Segment Start: DATASET RECORDS

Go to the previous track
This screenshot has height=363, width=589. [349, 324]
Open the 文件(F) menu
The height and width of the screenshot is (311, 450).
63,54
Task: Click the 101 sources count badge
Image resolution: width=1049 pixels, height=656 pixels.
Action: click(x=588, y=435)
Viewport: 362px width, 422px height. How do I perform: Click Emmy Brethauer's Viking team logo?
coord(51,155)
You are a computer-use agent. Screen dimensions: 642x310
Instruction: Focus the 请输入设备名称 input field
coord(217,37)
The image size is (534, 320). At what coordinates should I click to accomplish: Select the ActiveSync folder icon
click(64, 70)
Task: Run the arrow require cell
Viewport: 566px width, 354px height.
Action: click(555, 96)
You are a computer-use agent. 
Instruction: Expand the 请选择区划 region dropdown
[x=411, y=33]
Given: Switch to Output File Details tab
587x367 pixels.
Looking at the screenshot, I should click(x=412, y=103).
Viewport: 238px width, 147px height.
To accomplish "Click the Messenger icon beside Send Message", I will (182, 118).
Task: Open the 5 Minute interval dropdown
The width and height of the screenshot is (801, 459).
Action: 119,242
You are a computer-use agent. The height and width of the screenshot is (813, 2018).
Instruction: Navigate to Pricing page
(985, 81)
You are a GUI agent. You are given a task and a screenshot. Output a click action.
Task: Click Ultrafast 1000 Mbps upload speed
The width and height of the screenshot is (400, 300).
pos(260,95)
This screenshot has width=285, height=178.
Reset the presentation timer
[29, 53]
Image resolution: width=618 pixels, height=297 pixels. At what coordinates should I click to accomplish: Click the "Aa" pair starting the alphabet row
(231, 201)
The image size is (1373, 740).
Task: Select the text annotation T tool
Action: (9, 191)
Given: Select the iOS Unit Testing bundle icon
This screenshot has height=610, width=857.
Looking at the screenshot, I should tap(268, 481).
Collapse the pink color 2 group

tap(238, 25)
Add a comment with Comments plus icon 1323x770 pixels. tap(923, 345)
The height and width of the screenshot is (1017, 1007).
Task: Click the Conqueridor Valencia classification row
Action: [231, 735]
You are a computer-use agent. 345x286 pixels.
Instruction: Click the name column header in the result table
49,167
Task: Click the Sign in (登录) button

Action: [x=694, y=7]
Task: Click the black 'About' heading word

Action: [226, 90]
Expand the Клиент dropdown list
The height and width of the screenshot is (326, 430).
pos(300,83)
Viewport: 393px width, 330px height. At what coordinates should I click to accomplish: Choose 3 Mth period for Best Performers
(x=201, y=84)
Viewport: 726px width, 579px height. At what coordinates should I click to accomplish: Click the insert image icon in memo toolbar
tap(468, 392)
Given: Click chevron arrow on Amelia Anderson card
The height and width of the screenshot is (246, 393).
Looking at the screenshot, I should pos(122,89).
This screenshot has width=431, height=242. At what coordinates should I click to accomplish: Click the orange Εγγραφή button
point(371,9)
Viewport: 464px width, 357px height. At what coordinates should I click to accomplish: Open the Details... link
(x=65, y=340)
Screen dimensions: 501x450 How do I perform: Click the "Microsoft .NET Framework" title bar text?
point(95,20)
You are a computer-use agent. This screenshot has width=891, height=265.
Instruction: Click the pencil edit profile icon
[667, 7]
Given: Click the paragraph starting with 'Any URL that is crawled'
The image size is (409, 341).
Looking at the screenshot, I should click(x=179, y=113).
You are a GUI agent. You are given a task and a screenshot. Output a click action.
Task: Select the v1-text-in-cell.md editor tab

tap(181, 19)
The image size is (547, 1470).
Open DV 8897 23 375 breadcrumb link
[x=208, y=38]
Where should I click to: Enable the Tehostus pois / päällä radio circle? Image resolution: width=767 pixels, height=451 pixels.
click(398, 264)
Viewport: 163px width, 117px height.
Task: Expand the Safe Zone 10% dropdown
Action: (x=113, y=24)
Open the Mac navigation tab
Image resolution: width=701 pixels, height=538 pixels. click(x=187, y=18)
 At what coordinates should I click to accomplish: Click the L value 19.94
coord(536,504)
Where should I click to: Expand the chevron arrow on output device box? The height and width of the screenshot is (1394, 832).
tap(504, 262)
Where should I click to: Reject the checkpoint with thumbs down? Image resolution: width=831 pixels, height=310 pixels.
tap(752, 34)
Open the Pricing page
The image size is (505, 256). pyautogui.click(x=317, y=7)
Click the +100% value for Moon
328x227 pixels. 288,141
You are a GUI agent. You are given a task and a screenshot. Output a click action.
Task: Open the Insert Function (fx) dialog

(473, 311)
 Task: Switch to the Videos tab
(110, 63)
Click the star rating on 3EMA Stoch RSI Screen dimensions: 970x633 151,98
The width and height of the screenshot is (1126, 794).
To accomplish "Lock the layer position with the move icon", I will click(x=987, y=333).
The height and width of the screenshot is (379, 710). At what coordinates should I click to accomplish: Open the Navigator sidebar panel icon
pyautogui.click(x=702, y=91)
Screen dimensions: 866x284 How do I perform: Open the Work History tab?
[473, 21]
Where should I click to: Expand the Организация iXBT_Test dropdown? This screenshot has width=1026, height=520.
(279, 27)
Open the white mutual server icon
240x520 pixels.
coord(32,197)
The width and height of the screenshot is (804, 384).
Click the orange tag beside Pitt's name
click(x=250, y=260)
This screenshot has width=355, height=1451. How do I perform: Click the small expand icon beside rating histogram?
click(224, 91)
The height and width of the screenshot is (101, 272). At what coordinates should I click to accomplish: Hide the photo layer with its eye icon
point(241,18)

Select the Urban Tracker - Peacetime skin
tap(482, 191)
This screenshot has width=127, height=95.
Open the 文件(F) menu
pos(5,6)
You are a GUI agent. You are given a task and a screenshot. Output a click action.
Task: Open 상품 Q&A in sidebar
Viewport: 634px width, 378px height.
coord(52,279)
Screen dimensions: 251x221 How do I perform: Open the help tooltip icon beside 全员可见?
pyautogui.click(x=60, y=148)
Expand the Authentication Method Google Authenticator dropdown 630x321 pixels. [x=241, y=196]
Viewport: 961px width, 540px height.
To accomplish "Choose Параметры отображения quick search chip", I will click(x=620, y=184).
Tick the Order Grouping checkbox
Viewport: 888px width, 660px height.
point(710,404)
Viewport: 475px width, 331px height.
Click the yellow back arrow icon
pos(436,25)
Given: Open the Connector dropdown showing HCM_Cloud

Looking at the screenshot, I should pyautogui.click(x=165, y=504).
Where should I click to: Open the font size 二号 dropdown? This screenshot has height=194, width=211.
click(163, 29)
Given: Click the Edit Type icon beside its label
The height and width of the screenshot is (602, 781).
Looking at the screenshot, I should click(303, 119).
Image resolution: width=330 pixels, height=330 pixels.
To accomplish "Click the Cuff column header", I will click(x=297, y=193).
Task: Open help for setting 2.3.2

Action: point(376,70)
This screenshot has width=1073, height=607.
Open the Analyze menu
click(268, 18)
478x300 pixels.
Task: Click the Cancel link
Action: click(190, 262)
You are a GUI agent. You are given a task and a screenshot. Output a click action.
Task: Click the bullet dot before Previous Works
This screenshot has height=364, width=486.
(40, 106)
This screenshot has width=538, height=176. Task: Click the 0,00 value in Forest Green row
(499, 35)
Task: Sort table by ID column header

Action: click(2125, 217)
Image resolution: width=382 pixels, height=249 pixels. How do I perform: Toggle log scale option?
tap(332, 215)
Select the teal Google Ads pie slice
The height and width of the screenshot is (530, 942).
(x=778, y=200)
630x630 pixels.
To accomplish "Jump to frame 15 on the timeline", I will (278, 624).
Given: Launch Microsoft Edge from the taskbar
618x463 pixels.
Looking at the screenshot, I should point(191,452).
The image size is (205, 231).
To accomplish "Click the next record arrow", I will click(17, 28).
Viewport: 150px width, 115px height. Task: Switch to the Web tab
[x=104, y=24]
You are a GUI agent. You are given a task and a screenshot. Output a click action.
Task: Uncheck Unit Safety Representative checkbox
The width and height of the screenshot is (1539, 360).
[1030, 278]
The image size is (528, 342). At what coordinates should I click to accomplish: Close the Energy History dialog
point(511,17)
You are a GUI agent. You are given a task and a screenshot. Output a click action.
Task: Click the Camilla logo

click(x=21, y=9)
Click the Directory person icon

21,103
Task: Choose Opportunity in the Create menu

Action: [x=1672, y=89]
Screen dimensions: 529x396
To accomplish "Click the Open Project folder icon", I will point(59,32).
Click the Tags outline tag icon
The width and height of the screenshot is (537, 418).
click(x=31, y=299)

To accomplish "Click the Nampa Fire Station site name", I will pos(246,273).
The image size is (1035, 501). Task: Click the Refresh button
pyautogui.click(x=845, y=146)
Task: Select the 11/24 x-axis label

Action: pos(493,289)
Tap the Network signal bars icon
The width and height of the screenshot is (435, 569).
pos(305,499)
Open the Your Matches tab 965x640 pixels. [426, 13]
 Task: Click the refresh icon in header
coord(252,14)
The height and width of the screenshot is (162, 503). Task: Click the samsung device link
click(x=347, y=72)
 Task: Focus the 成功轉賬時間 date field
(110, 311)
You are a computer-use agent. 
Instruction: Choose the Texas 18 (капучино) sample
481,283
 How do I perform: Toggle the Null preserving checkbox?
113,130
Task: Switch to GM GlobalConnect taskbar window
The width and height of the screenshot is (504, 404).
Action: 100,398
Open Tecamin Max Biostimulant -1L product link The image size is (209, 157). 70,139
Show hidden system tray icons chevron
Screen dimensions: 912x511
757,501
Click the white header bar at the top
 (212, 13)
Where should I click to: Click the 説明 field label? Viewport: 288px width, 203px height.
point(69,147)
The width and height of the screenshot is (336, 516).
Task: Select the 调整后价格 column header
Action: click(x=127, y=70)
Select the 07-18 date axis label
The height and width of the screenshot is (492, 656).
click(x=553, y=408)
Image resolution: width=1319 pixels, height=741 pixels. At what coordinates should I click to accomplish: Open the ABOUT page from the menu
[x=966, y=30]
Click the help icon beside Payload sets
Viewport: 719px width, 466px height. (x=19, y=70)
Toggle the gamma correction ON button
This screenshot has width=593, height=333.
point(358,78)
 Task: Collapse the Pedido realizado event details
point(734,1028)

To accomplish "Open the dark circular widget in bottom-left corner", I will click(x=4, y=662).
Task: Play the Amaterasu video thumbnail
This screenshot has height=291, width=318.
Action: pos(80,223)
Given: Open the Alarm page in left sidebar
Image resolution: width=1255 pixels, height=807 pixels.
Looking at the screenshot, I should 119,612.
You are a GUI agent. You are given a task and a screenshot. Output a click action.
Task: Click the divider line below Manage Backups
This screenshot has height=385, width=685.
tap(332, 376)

Segment End: DATASET RECORDS

◆ THE PROBLEM
Every line with "taskbar" in it should be copied from the entries above.

◆ COMPLETED TASK
Given: Launch Microsoft Edge from the taskbar
Task: Switch to GM GlobalConnect taskbar window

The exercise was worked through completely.